It’s circulating in online discussions that in this day and age, the time of physical stores with branches in the Real World to buy products from is nearly at an end. One needs to look no further in the worrying trend of numerous retailers that have been closing up their brick and mortar stores across America.

This decline, of course, has been blamed on the online marketplace industry that has reduced the chore of shopping to a few minutes on a computer or smartphone screen. Amazon tends to be touted as one of the biggest offenders to the “fall” of real stores, but something of reversal had happened recently when they opened a Brick And Mortar store themselves.

Back to the beginning

This week marks the opening of an Amazon store at a luxury shopping complex in New York’s Columbus Circle. This new store is only a few blocks away from Apple and Microsoft’s respective flagship stores, and many people who knew Amazon only as an online retail platform would assume that their similar brand naming hints at similar functions. However, this brick and mortar will serve the same function that Amazon used to do from its humblest beginnings as “Cadabra” way back in 1994: a bookstore.

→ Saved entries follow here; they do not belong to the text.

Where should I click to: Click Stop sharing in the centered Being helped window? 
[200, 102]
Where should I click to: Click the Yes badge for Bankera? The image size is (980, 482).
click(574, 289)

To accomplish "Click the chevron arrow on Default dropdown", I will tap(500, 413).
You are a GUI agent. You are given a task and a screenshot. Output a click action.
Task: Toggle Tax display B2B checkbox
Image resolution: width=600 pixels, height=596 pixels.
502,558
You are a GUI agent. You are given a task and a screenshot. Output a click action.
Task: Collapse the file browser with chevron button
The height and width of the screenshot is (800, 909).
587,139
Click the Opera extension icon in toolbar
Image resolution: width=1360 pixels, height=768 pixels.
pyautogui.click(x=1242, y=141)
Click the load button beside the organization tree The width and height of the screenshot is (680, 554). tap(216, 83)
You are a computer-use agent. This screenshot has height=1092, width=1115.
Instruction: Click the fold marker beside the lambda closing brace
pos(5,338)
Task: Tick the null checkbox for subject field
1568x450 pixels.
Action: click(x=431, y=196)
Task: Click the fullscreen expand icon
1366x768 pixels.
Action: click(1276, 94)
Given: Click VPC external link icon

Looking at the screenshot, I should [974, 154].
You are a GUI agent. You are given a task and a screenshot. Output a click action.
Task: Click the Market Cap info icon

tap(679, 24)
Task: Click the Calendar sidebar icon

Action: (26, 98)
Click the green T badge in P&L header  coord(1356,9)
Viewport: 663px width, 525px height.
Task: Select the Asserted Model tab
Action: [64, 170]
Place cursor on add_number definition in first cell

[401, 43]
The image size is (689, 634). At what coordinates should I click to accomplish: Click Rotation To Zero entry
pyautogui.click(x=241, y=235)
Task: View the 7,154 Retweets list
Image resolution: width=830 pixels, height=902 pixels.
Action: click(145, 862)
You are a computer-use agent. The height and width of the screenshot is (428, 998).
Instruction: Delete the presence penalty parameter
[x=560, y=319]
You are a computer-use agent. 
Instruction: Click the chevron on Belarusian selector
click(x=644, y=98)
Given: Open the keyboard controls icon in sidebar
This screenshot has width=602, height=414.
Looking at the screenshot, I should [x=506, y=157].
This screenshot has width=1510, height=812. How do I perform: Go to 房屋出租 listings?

Amazon Books vice president Jennifer Cast notes that their company from its online bookseller roots has collected some 20 years’ worth of information on published books and their ratings.

Add to that their “passionate” millions of customers and they’ve got a winning combination. "It really is a different way to surface great books," spoke Cast of this Amazon Books, actually the seventh in their line of brick and mortar stores. The online retail giant plans to open three new branches of them total in the New York locale, with Columbus Circle being the first and followed by two others in 34th Midtown and nearby Paramus, NJ.

Inside a real-world Amazon store

The first NY Amazon Books store is about 4,000 square feet wide and has about 3,000 books on display, covers up. The sort of books available on the store is determined by data gathered by Amazon from human curators recommending titles online. But real books aren’t the only products available in the store; they’ve also made space for the brand’s own lineup of digital gadgets.

Fire tablets and TV systems, Kindle e-Readers and of course the Echo are up for sale there too.

About the only other significant difference Amazon Books have from traditional bookstores is that only credit cards or Amazon online accounts can be used to pay for purchases. It seems they’re not keen on people forgetting their online presence even here.